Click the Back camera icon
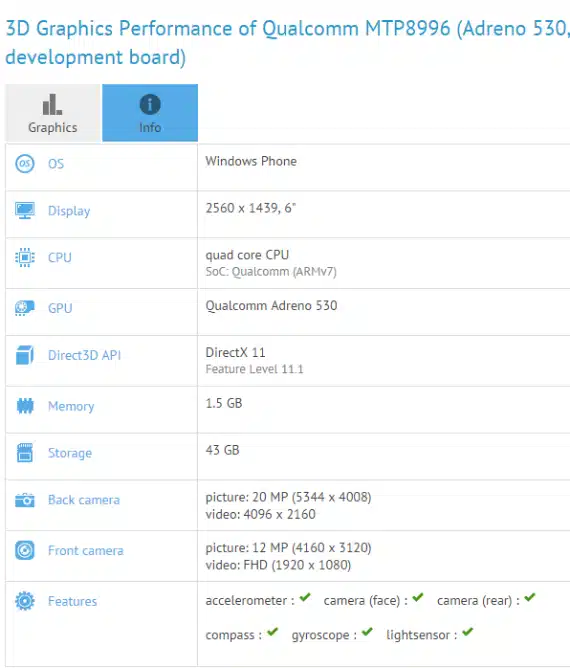 coord(25,500)
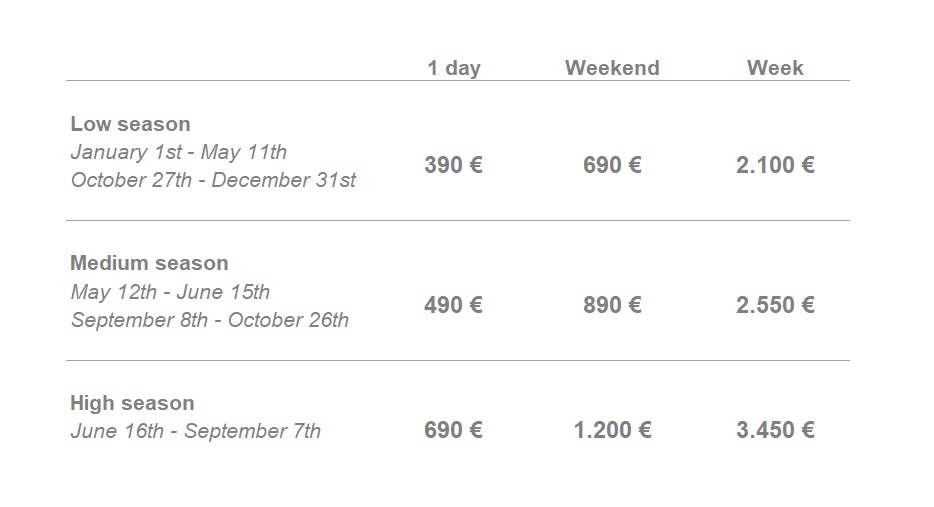934x507 pixels.
Task: Click the Week column header
Action: tap(775, 68)
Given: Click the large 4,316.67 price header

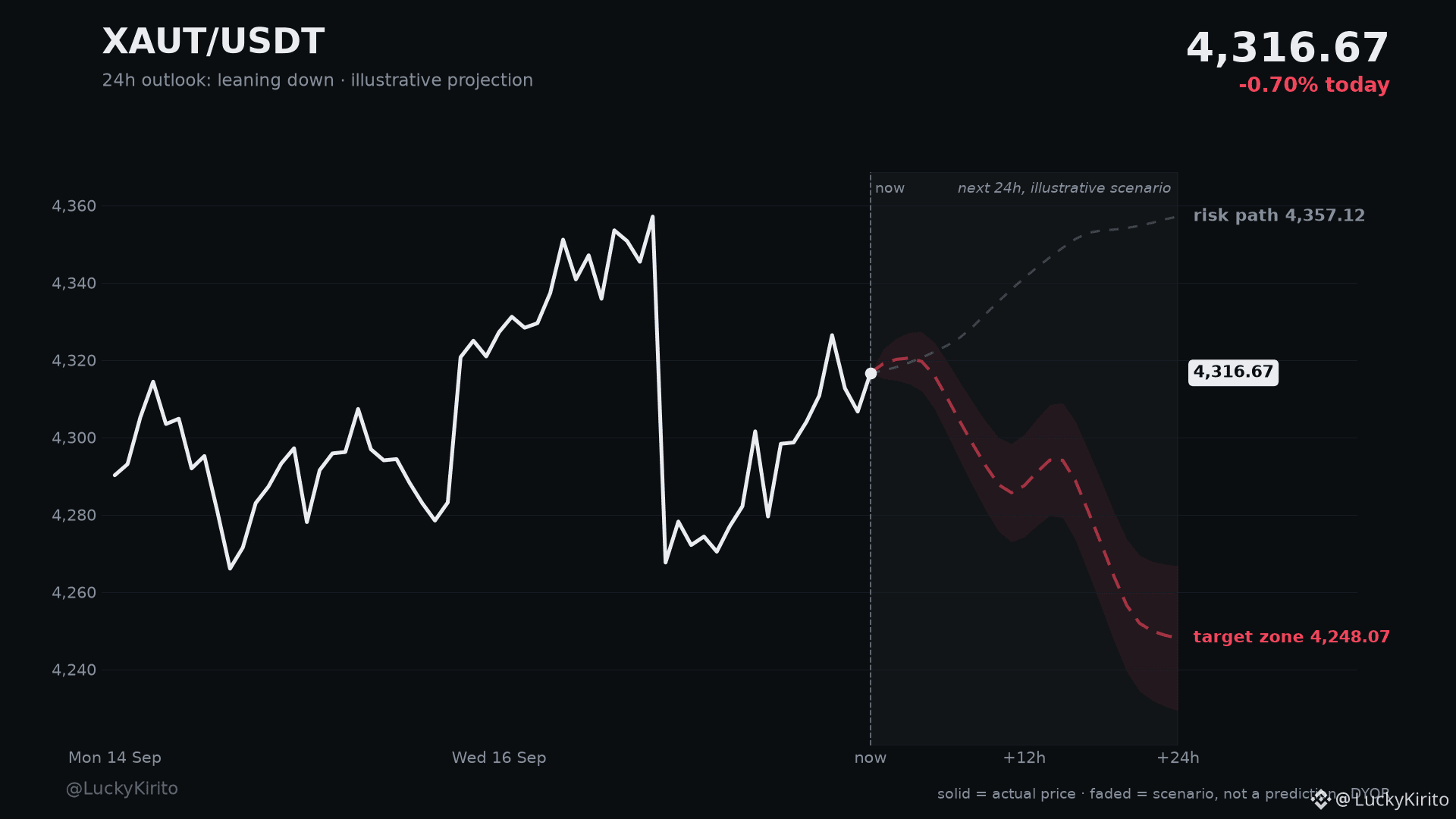Looking at the screenshot, I should point(1287,49).
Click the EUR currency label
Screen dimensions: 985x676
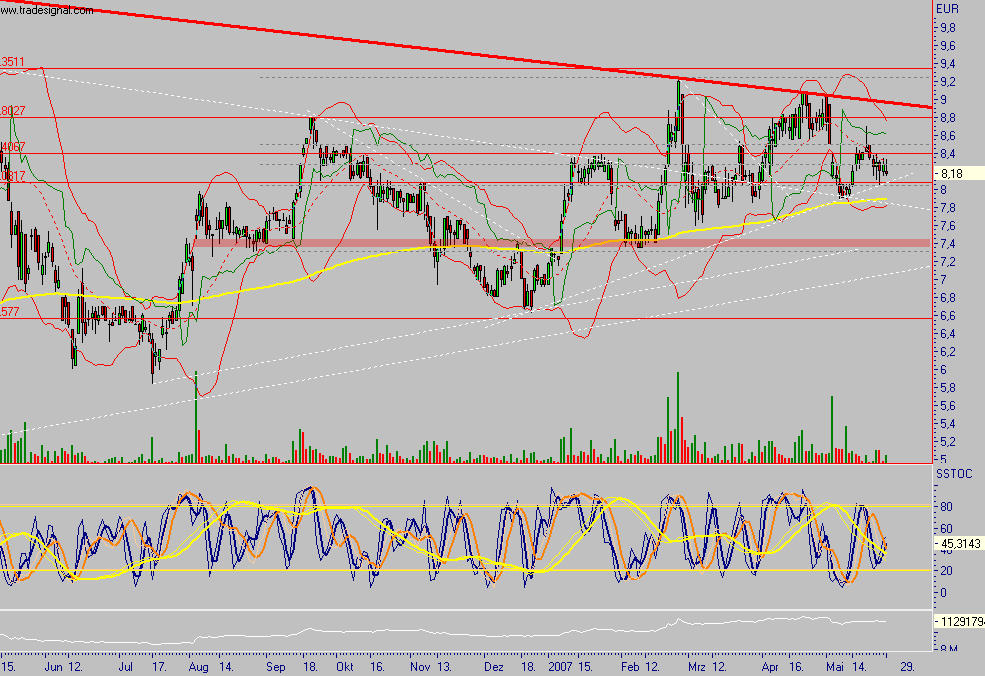(946, 9)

* [WORK TO BE COMPLETED]
All records above should be duplicated exactly, with the pictures omitted.

* [OUTPUT FOR THIS TASK]
Click the Back camera icon
 coord(25,500)
934x507 pixels.
Task: Click the Week column header
Action: tap(775, 68)
Given: Click the large 4,316.67 price header

Looking at the screenshot, I should point(1287,49).
Click the EUR currency label
Screen dimensions: 985x676
(946, 9)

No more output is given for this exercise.